Relative lever arm calculation

The relative lever arms to D1 with respect to P1 (Fig. 3a) are derived from the slopes of the transition lines in the reflectance maps of all P1-to-surrounding-gates pairs31 for all the tiles in which it was measurable (Supplementary Figs. 47). The slope of the transition lines in these gate–P1 maps allows to extract the lever arm of gate gi to D1 relative to the lever arm of P1 to D1 (\({\alpha }_{{g}_{i},{D}_{1}}/{\alpha }_{{P}_{1},{D}_{1}}\)) (ref. 31). The variability of the relative lever arms across different spin-qubit tiles arises form differences in the shape and position of dot D1, which depends on the electrostatic potential surrounding the dot and reflects the variability in the semiconductor-stack and gate-stack uniformity, as well as differences in electrostatic tuning of the tile. The virtual gate voltage vP1 is calculated as uP1 median(P1)/median(uP1), where \(\,{\rm{u}}{P}_{1}=\sum {g}_{i}{\alpha }_{{g}_{i},{D}_{1}}/{\alpha }_{{P}_{1},{D}_{1}}\), with gi comprising Ps, Bs, B1, P1 and S.

Flank method for charge noise characterization of quantum dots in multihole regime

We characterize charge noise of the sensors using the flank method, measured via RF reflectometry. The process begins by tuning the surrounding gates until the reflected signal exceeds the baseline by at least 10 mV, marking the turn on of the device. A multihole quantum dot is then defined beneath Ps by gradually lowering the barrier gates surrounding Ps until a spectrum of Coulomb peaks is observed without any background signal. Next, we record the reflected signal on the right flank of the first three Coulomb peaks, where the slope (dI/dVsd) of the peaks is the steepest. The signal is sampled at a rate of 1 kHz for a duration of 100 s using a Qblox digitizer. To compute the current power spectral density SI, the 100-s current trace is divided into ten 10-s segments. The power spectral densities for each segment are calculated and averaged to yield SI. For each Coulomb peak analysed, we convert SI into the charge noise power spectral density (Sϵ) using

$${S}_{\epsilon }=\frac{{\alpha }^{2}{S}_{{\rm{I}}}}{| {\rm{d}}I/{\rm{d}}{V}_{{\rm{s}}{\rm{d}}}{| }^{2}},$$
(1)

where α is the lever arm extracted from the analysis of the Coulomb diamonds (Supplementary Fig. 9). Finally, the spectral densities are fitted to a 1/fγ model and the value of the spectral density at 1 Hz (\({{S}}_{{\rm{0}}}^{1/2}\)) and exponent (γ) are extracted and reported.

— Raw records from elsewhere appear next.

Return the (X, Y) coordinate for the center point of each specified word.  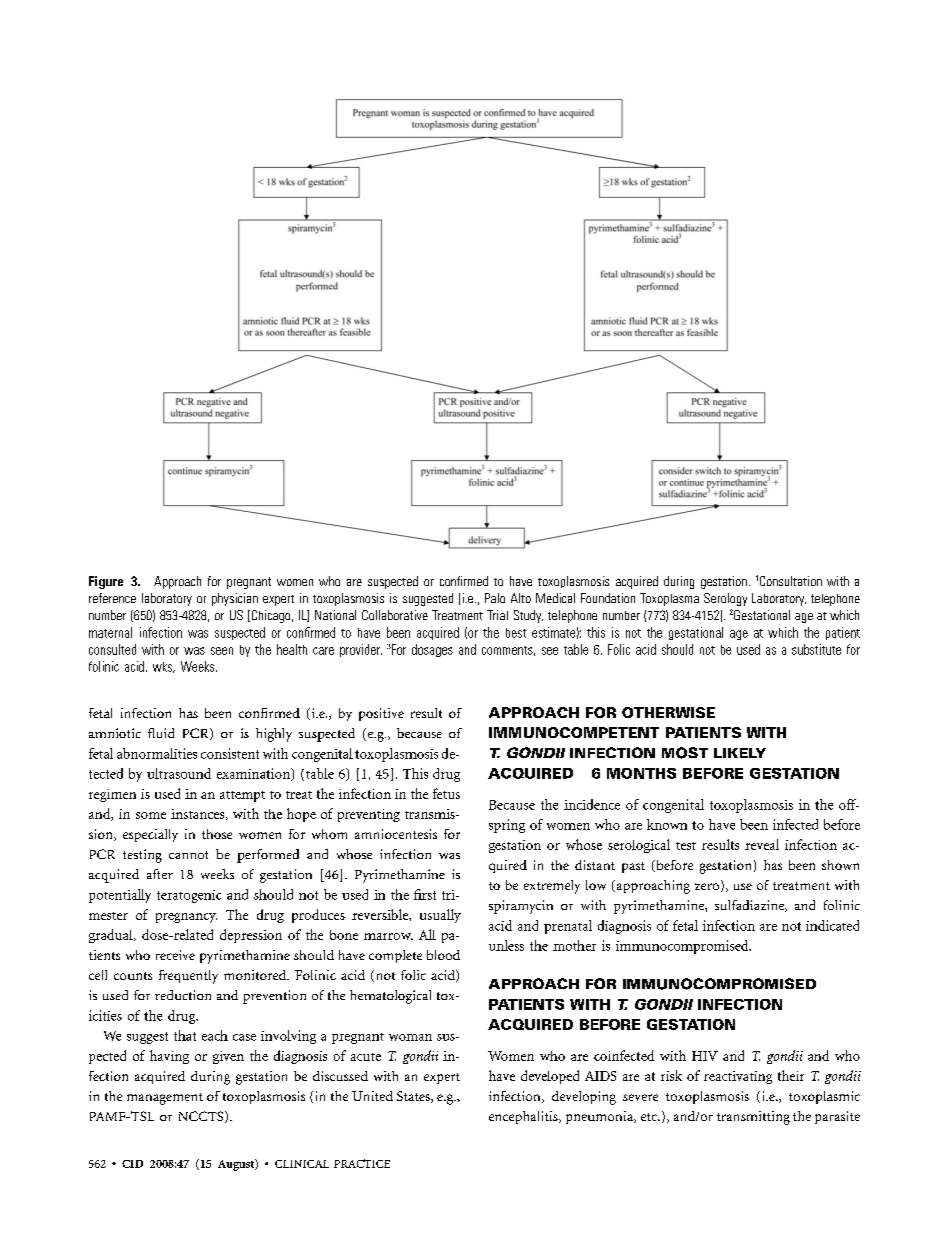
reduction (183, 995)
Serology (725, 599)
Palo (495, 598)
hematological (390, 997)
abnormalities (157, 753)
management (165, 1099)
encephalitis (524, 1117)
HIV (705, 1056)
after (160, 874)
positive (381, 714)
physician (235, 599)
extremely (552, 887)
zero (707, 886)
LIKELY (740, 753)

Charge transition method for charge noise characterization of quantum dots in few-hole regime

We begin by tuning P1 to the last hole, as described previously. To probe electrostatic fluctuations in the quantum dot, we repeatedly sweep across the charge transition point over a period of 200 s at a rate of 300 Hz. Transition voltages are extracted by performing a sigmoid fit to each sweep repetition42. From the transition-voltage data, we calculate the voltage spectral density and fit the results to a 1/fγ dependence, reporting the noise value at 1 Hz and the spectral exponent. Because we use the sensor to monitor the transition voltage, the measurements include noise contributions from both Ps and P1. However, we find that the spectral density of the sensor is an order of magnitude lower than the spectral densities measured for P1. This confirms that the observed traces are dominated by charge noise from the quantum dot under P1 (ref. 42).